Por seu lado, a diretora do Museu do Antigo Oriente Próximo, em Berlim, Barbara Helwing, falou da reabertura das instalações, esta semana, encerradas desde novembro de 2020, indicando que foi necessário fazer adiamentos na programação, e repensar atividades.

“A nossa situação é privilegiada porque somos apoiados pelo Governo, e não teremos de fazer despedimentos nem de vender peças como alguns museus estão a fazer”, disse, no debate, referindo que, no grupo de 15 museus estatais em Berlim, as receitas sofreram grandes quebras devido à falta de visitantes.

Helwing considerou a situação “uma boa oportunidade” para aprender, e criar novas formas de comunicação com o público, embora veja no ´online´ uma forma fórmula “impossível de substituir os museus como lugares de encontro”, fazendo um alerta para a necessidade de repensar se será de manter o turismo de massas e as exposições ´blockbuster´ ou caminhar para outras opções.

Por seu turno, Juliana Restrepo, diretora do Museu Nacional da Colômbia, em Bogotá, indicou que, com a falta de visitantes, foi necessário alterar as programações e as atividades educativas, procurando novos públicos no mundo digital: “As perdas são enormes por todo o lado, mas temos de manter a esperança num regresso”.

Já a diretora dos Museus do Vaticano, Barbara Jatta, disse, no debate, que todos os funcionários daqueles espaços, e seus familiares, foram vacinados para se protegerem do vírus, mas “o momento é muito difícil, porque a dependência das receitas de bilheteira é total”.

“Voltámo-nos muito para o trabalho digital, mas, a longo prazo, este universo não pode substituir a presença dos visitantes”, comentou, apontando que, atualmente, estão a aproveitar o encerramento com trabalhos de manutenção.

Antonio Saborit, diretor do Museu Nacional de Antropologia do México, na Cidade do México, salientou que o processo de digitalizar as coleções “ajudou a abrir mais os museus ao mundo, e vai ajudar a manter esse contacto, se os profissionais aprenderem a tirar o máximo partido deste universo digital”.

“O museu é a instituição mais democrática que há, porque não exige nenhum perfil aos seus visitantes.
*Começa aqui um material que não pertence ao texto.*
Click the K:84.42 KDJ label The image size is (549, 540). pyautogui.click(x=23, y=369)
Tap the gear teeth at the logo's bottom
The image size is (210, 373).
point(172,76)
Esta postura dá-nos uma responsabilidade acrescida para com o património que guardamos e exibimos”, sustentou.

Saborit disse ainda que o impacto da pandemia e a forma como os museus reagiram pode ser muito pedagógico: “Este processo pode ensinar-nos muitas lições, porque mais tarde ou mais cedo vamos ser absorvidos pela nova normalidade, e vamos esquecer rapidamente as reflexões. Portanto devemos trabalhar juntos para as colocar em prática”.

Deborah Mack, diretora do Museu Nacional de Arte Africana Smithsonian, em Washington, nos Estados Unidos, revelou que aquela entidade está a trabalhar “interna e externamente, a ouvir o público e os parceiros, para perceber como a atividade pode ser melhorada” ao nível do debate sobre a justiça racial, ética e social, temas na ordem do dia nos Estados Unidos.

“Nós acreditamos que temos de manter um diálogo muito próximo com o público. Temos de ser essenciais à sociedade, para isso estamos ligados ao meio educativo, professores, escolas, jovens, cuidadores, para descobrir que serviços e programas temos de providenciar”, indicou.

Lazare Eloundou Assomo, diretor do departamento de Cultura e Emergências da UNESCO, fez, na abertura do seminário, um diagnóstico do setor, descrevendo uma situação “frágil em tempos instáveis”, que, na “ausência de uma solução única milagrosa”, exige a partilha de experiências sobre a pandemia, para descobrir “como podem os museus continuar a servir a sociedade”.